DEMAKMU.COM | BLITAR—Nilai-nilai agama harus hadir sebagai kanopi suci dalam melakukan spiritualisasi yang mencerdaskan dan mencerahkan. Sudah sejak lama, dari Samudera Pasai hingga Ternate dan Tidore, bangsa Indonesia telah menjadikan agama sebagai petunjuk, pembimbing, spirit perjuangan melawan penjajah, dan fondasi nilai yang membawa kebahagiaan hidup umat manusia di dunia menuju kehidupan akhirat.
“Kehadiran para tokoh Islam dari Samudera Pasai hingga Ternate dan Tidore bahkan Papua, itu tidak lain karena persebaran dan cara dakwah yang mengikuti jejak Rasulullah, dakwah dengan cara damai,” ucap Ketua Umum PP Muhammadiyah Haedar Nashir dalam acara Milad Muhammadiyah Ke – 113 & Semarak Muktamar Muhammadiyah di Blitar, Jawa Timur, pada Ahad (15/08).
Praktek keberagamaan yang selama ini telah diaktualisasikan merupakan fondasi penting dalam memahami bahwa Indonesia tegak dan merdeka karena perjuangan umat beragama dan mayoritas muslim. Mereka mewariskan keberagamaan yang otentik. Karenanya dalam batang tubuh pembukaan UUD 1945 disebutkan bahwa kemerdekaan Indonesia dipersaksikan sebagai ‘atas rahmat Allah’. Dalam sila pertama Pancasila juga jelas disebutkan Ketuhanan yang Maha Esa. Dengan adanya pengakuan-pengakuan ini, para pendiri bangsa mengakui bahwa Indonesia sebagai negara yang beriman dan bertakwa.

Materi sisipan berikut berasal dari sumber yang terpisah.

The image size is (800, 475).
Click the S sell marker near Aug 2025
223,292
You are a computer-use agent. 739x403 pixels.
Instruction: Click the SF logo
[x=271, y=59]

Atas dasar inilah Haedar tidak ingin bila agama dan umat beragama, lebih-lebih Islam dan umat Islam, dituduh sebagai sumber radikalisme, atau bahkan terorisme. Fondasi keberagamaan bangsa Indonesia jauh dari perbuatan yang nir-adab dan senantiasa menebar rahmat. Jika ada pihak-pihak yang beragama melakukan tindakan di luar batas, maka tugas semua pihak untuk meluruskan pemahaman ekstrem tersebut.
“Kalau yang radikal yang teror itu bukan hanya dari kalangan agama, dari ideologi lain juga akan selalu ada, baik di Indonesia maupun di kancah internasional. Maka dengan kearifan kita bahwa agama dan umat beragama menjadi sumber rahmat,” terang Haedar.
Selain itu, dalam kehidupan berbangsa dan bernegara, peran umat beragama itu begitu kuat. Saat akan menentukan dasar negara pada 18 Agustus 1945, misalnya, beberapa pihak keberatan dengan isi dari Piagam Jakarta, terutama pada sila pertama yang berbunyi ‘Ketuhanan, dengan kewajiban menjalankan syariat Islam bagi pemeluk-pemeluknya.’ Dengan kebesaran hati, umat Islam yang diwakili Ki Bagus Hadikusumo pada saat itu luluh dan menggantinya dengan ‘Ketuhanan yang Maha Esa’. Inilah kado umat Islam untuk bangsa Indonesia.
“Akhirnya umat Islam memberikan kado terbaik dengan mencoret tujuh kata itu, ikhlas. Dari sini bahwa kompromi ini benar tetapi yang tidak kalah pentingnya adalah kita merajut persatuan bangsa yang mungkin saat itu pecah kalau umat Islam mau main menang-menangan,” kata Haedar.
Dalam menguatkan Pancasila, pada Muktamar Muhammadiyah ke-47 di Makassar, Muhammadiyah menegaskan bahwa Pancasila sebagai darul ahdi wa syahadah. Konsepsi ini sesungguhnya menegaskan komitmen keislaman dan keindonesiaan yang dipahami Muhammadiyah. Dengan adanya pemahaman Pancasila sebagai Darul Ahdi Wa Syahadah, Muhammadiyah telah berhasil membangun watak anak bangsa sebagai seorang muslim sekaligus sebagai penduduk tanah air.
“Jangan menjauhkan agama dan segala hal yang bersifat simbol keagamaan dari Merah Putih, dari negara Pancasila. Kalau ada tokoh bangsa atau pejabat negara yang alergi menggunakan kata iman dan takwa, itu pemahaman sejarahnya kurang baik!” tegas Haedar.